DETAILED DESCRIPTION
As described above, existing gait training systems and methods
exhibit one or more drawbacks, which can include the requirement
for substantial physical effort on the part of the physical
therapist, high cost, and reduced rehabilitation efficacy.
Disclosed herein are alternative systems and methods for
facilitating gait training that avoid one or more of those
drawbacks. In some embodiments, the systems and methods include a
patient interface that is attached to the patient's thigh and a
cord that passes through the interface and connects to the
patient's forefoot. When the cord is pulled, either by a therapist
or by a motor, hip flexion and ankle dorsiflexion assistance are
provided to the patient so as to help the patient walk, either
along a treadmill or along a floor surface. Patients who can
benefit from the disclosed systems and methods include stroke
survivors, patients with Parkinson's disease, patients who have
suffered traumatic brain injury or spinal cord injury, and children
with cerebral palsy.
In the following disclosure, several embodiments are described. It
is emphasized that those embodiments are merely example
implementations of the disclosed inventions and that alternative
embodiments are possible. All such alternative embodiments are
intended to fall within the scope of this disclosure.

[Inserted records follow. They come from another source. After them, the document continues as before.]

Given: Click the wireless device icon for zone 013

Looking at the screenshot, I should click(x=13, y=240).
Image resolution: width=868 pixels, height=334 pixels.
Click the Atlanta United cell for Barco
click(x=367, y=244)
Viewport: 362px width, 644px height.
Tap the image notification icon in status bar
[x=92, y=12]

FIGS. 1-4 illustrate an embodiment of a patient interface 10 that
can be used in a gait training system, such as one of those
described below in relation to FIGS. 5-7. As is shown in FIGS. 1-4,
the patient interface 10 generally comprises a leg cuff 12 that is
adapted to wrap around a patient's thigh and a cord receiving
component 14 that is mounted to the cuff. In the example of FIGS.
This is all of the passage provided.